• **TEXT SHOWN**:
+ + + +
It’s difficult to make a film about death that isn’t depressing, but I was hoping this one would dredge some kind of uplifting message out of the gloom. Unfortunately, it doesn’t. The picture features Annette Bening as stage and film star Gloria Grahame, who won a 1952 Best Supporting Actress Oscar for The Bad and the Beautiful but later suffered ill health and a downwardly spiraling career. I wanted to see her as a tragic figure who inspires others with her strength in difficult times, but I didn’t get that from the film, or from Bening.

The story, based on Peter Turner’s memoir of the same name, examines Gloria’s life in the late ‘70s and early ‘80s. She has beaten cancer once, but it returns. While living in Liverpool, England, she meets Peter (Jamie Bell), and they fall in love despite a large age gap. Later, he takes care of her as her health fails. Bell’s turn as Peter is sympathetic and natural, but Bening’s portrayal of Gloria’s neediness and childish ego is grating.

There was one moment toward the end of the film that moved me. Gloria has told Peter that she regrets never acting in Shakespeare’s Romeo and Juliet, so near the end of her life, he arranges a visit to an empty theater where they recite some of the play’s famous lines. The rest of the film, however, doesn’t strike the emotional chord it needs to.

SHOULD YOU SEE IT? No, it doesn’t deliver the goods.— J.J.
+ + + +
• **INPUT DATA**:

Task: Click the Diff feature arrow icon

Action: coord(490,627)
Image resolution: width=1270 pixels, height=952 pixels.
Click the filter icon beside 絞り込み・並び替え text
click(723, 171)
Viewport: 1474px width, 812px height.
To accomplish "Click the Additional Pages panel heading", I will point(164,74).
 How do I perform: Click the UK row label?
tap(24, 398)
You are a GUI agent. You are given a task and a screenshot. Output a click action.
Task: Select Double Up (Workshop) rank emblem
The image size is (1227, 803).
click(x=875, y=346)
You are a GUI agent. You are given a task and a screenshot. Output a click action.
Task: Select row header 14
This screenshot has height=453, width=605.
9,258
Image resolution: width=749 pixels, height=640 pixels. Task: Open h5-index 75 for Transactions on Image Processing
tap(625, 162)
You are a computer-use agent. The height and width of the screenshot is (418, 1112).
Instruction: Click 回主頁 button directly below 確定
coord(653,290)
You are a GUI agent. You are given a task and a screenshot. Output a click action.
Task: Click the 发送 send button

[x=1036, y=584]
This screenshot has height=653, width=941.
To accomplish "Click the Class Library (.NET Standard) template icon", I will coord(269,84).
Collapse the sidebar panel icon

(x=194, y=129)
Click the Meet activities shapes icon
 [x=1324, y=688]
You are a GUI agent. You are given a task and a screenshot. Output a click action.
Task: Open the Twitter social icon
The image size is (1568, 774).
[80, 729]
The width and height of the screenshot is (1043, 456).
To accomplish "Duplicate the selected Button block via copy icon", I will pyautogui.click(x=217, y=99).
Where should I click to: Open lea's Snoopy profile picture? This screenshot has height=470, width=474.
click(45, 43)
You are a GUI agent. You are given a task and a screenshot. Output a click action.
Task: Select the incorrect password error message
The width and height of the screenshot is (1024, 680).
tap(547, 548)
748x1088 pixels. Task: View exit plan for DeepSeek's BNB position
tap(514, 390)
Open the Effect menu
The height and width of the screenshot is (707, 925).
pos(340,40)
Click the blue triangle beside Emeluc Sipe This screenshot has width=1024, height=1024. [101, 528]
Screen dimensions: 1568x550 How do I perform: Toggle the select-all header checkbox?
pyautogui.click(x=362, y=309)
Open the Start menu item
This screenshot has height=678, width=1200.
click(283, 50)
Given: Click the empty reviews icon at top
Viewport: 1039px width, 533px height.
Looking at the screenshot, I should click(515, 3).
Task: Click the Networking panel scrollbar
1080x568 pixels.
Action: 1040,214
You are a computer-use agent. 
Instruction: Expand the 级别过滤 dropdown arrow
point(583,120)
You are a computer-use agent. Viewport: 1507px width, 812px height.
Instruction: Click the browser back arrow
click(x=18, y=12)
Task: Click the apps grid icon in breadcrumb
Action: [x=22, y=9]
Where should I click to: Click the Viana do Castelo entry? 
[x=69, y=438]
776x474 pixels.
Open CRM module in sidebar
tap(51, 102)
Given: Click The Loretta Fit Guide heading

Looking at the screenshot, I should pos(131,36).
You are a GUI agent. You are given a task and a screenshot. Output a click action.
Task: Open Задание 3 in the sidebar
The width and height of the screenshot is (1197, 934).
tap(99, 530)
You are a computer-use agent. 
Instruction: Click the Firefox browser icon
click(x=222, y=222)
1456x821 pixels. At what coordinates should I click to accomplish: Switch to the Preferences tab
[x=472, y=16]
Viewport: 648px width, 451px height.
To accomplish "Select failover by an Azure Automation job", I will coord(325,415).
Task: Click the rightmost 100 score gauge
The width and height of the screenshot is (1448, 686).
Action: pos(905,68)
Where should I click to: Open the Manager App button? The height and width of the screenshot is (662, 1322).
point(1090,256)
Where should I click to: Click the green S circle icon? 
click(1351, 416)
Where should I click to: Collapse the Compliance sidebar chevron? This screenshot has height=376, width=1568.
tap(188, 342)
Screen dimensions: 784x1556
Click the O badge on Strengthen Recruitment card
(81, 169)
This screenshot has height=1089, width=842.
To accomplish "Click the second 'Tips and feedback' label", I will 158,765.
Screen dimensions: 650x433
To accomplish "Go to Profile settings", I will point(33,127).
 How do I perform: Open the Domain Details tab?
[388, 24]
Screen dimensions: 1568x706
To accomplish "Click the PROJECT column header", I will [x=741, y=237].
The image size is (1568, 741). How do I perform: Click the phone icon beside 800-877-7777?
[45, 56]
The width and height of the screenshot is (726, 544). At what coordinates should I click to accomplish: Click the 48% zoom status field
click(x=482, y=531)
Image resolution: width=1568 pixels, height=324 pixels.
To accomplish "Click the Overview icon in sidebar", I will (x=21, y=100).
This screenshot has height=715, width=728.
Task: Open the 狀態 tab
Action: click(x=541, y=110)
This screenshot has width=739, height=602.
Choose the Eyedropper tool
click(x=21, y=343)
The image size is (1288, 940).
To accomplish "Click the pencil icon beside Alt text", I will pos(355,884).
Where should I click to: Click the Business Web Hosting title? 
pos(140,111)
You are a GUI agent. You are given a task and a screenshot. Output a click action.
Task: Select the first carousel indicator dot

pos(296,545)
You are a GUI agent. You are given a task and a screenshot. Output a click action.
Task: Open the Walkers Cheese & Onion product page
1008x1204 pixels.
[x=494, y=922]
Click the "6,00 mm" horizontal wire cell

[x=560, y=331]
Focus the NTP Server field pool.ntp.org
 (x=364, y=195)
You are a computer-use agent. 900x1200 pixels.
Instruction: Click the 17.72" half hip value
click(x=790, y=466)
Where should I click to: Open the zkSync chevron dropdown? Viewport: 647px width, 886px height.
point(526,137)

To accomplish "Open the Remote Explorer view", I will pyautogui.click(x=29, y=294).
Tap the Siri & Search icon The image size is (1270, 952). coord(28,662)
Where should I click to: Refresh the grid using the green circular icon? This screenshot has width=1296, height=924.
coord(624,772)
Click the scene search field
+ + + +
• **EXERCISES**:
1. In the review, which film won Gloria Grahame her 1952 Best Supporting Actress Oscar?
2. Rewrite the review's passage that opens with the words containing "There was one" and closes with "the goods.— J.J.", swapping "empty" for "deserted".
The data has no connection to the review.

• **ANSWER LIST**:
1. The Bad and the Beautiful.

2.
There was one moment toward the end of the film that moved me. Gloria has told Peter that she regrets never acting in Shakespeare’s Romeo and Juliet, so near the end of her life, he arranges a visit to an deserted theater where they recite some of the play’s famous lines. The rest of the film, however, doesn’t strike the emotional chord it needs to.

SHOULD YOU SEE IT? No, it doesn’t deliver the goods.— J.J.